If you want to buy a drink, bring a reusable bottle to the shop and fill it up from a dispensery or use glass bottles.

The culture simply needs to change - its a habitual problem, not a technical one. We have the technology.

I think Germany has their Pfand (plastic/glass deposit) system working really really well, although admittingly the plastic gets incinerated. I don't know why more countries don't adopt these methods or similar. Homeless people pick them up, and get 25c for it, then the bottles are washed and reused. Fantastic. We should invest in optimising these ideas so they become more ubiquitous and cheaper than plastic.

1 comments

From Germany here: I disagree! The 'Single use plastic bottle deposit' you probably refer to doesn't really have the effect it was supposed to have.

There are three types of bottle deposits: glass bottles 8c 29.2% market share (ms) (probably almost entirely beer), reusable plastic bottles 25c 13.6% ms, single use plastic bottles 52.2% ms and aluminum cans 25c 3.2% ms (2016, numbers are up now). [0]

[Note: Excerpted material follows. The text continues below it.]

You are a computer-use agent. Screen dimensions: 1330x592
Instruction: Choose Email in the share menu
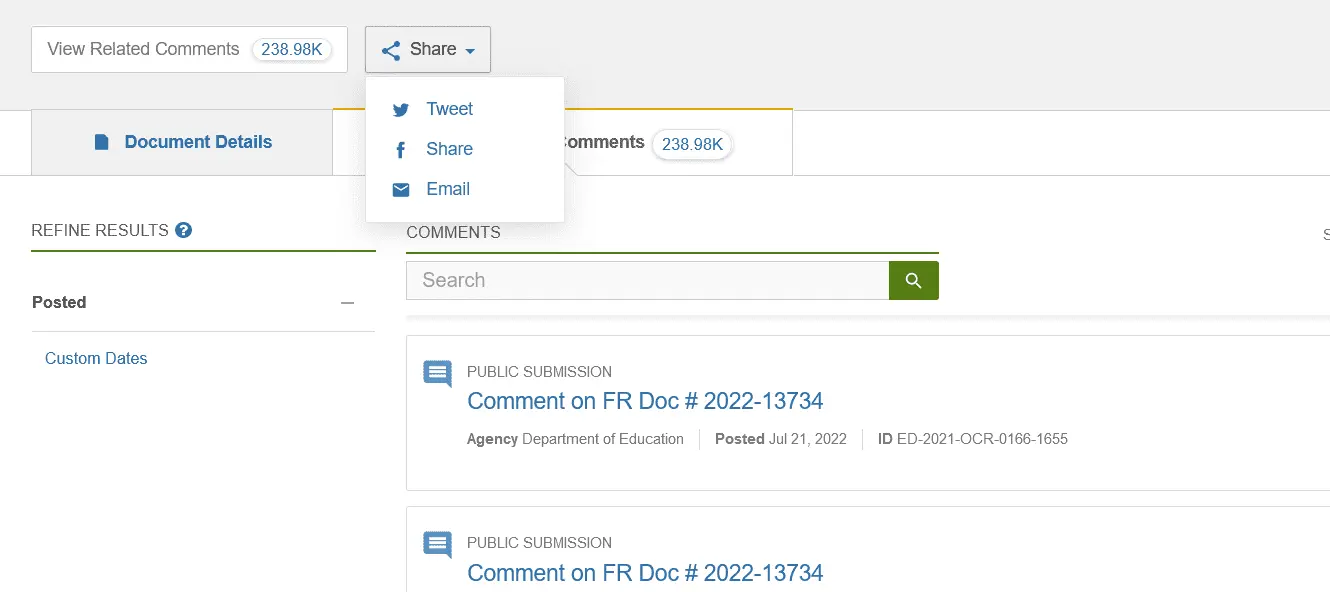point(447,189)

The single use plastic bottle deposit was introduced as a measure to REDUCE market share and support use of glass, but instead people got used to paying more for their water bottles and returning them or "donating" them to poor retired or just plain poor people and might even feel good about themselfes which is not a great incentive. Reusable plastic bottles got more and more replaced by single use and glass bottles water vanished almost entirely. Every grocery store in Germany had to install huge sorting-and-compressing machines for all the different bottle deposits. For some years (long before plastics deposit I believe) a deposit for aluminum soda cans worked quite well but I get the impression products are increasing (I guess bcs people got used to pay the extra 25c.).

This all boils down to one solution in my opinion: Regulation. The 'free' market is not willing and/or able to factor in environmental variables but is forced to ramp down prices no matter what to nuture their shareholders and growth.

There is literally no need to buy bottled water. There is probably not a single town in Germany where you are not able to drink tap water. So yes, a change in mentality would be necessary. But banning single use plastic bottles (as a start) instead of "taxing them properly" wouldn't change our lifestyle one bit.

This troubles me because I am pretty certain we all have to change our lifestyles drastically if we want to somehow limit the environmental impact.